In 2005, there were 35 million young people in the Russian Federation. They are a transition generation in Russia – the end of the Soviet Union and the rapid societal change post-1991 affected them more than others.

At that time, four in five young people in the North Caucasus were unemployed and with no prospects. Hopelessness and passivity were widespread, as was violence among young adults.

In 2005, SAD launched a two-year project to give Russian youngsters prospects, focusing particularly on the Caucasus. The project partners were the Moscow School of Social and Economic Sciences (MSSES) and the Levada Centre in Russia.

Researching young people’s problems

In the first part of the project, SAD and partners researched the living conditions, values and future prospects of 15–29 year olds across Russia. In cooperation with the SDC in Moscow and the International Organization for Migration (IOM), SAD also researched human trafficking. On behalf of the Rosa Luxemburg Foundation in Moscow, the theme of violence was included in the study. The first part of the research was a Russia-wide survey of young people’s living conditions, values and future prospects. In focus group discussions in five regions of the Caucasus, young people’s concerns and problems were debated.

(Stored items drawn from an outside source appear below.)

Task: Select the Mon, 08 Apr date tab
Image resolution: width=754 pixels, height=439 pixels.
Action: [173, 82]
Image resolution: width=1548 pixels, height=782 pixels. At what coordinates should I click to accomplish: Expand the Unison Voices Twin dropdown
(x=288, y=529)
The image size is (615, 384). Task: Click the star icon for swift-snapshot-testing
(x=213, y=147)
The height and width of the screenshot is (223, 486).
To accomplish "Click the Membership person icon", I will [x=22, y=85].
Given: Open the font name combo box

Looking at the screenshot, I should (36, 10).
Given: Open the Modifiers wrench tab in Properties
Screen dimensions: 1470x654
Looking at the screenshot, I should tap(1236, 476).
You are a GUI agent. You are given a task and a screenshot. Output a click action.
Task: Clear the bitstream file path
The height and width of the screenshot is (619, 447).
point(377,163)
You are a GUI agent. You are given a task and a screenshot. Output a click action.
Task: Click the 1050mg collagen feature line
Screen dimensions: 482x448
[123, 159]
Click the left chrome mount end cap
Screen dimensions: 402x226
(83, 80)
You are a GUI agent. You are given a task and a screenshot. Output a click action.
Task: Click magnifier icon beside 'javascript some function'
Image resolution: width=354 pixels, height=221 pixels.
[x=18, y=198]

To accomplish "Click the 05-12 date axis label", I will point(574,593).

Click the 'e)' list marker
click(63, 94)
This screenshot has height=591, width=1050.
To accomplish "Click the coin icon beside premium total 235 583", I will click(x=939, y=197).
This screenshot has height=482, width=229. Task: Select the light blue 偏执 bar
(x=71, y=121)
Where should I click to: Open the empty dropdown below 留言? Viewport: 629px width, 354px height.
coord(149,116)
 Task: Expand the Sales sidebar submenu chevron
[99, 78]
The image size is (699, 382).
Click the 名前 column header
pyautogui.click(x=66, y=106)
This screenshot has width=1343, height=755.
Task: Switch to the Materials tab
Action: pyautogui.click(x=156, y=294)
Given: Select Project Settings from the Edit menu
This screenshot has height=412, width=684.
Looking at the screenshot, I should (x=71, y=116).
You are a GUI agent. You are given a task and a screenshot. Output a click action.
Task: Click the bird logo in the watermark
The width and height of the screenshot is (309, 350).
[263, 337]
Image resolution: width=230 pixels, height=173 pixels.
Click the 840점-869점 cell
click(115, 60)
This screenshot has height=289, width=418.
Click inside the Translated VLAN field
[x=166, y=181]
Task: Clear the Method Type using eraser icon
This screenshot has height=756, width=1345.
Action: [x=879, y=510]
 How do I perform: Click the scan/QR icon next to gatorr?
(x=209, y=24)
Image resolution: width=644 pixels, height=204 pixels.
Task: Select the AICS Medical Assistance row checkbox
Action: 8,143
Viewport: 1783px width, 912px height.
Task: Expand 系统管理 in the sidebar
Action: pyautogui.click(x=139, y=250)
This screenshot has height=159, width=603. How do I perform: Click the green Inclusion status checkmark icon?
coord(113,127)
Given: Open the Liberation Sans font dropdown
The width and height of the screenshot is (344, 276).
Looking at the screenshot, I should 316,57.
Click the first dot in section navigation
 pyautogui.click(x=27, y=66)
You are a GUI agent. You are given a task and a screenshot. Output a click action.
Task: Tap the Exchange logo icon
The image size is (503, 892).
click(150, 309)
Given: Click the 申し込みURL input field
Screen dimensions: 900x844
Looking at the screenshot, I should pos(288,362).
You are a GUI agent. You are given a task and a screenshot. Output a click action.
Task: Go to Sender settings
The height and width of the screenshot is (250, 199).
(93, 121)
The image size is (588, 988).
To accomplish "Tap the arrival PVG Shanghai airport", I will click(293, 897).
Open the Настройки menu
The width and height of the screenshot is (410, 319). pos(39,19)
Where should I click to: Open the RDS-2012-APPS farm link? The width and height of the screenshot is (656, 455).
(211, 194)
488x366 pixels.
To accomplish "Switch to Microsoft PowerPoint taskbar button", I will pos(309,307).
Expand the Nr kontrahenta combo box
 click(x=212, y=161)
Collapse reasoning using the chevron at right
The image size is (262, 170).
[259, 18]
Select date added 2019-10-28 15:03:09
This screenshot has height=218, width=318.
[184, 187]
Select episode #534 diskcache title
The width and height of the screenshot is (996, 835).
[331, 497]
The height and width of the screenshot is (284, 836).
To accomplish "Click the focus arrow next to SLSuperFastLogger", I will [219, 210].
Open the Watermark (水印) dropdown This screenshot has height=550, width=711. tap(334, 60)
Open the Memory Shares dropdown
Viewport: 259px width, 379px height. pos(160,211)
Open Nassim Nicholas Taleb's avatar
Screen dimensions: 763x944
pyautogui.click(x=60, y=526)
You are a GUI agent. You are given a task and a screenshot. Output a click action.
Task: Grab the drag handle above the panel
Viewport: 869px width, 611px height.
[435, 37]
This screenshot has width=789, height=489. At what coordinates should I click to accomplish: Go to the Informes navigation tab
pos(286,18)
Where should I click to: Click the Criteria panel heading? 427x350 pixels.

Supporting young people in a targeted way

SAD used the results of the research in the second, practical phase of the project as a basis for targeted support of young people. For this, we worked with local partners to build two youth centres in Moscow and Vladikavkaz, where young adults from the Caucasus received training and further training in youth work. Youth workers acquired practical knowledge about organisation, fundraising, decision making, volunteer work, bookkeeping and project work. In the summers of 2005 and 2006, delegations of youth leaders from the Caucasus visited Switzerland, where they got to know local leisure facilities and network with representatives of Swiss youth organisations.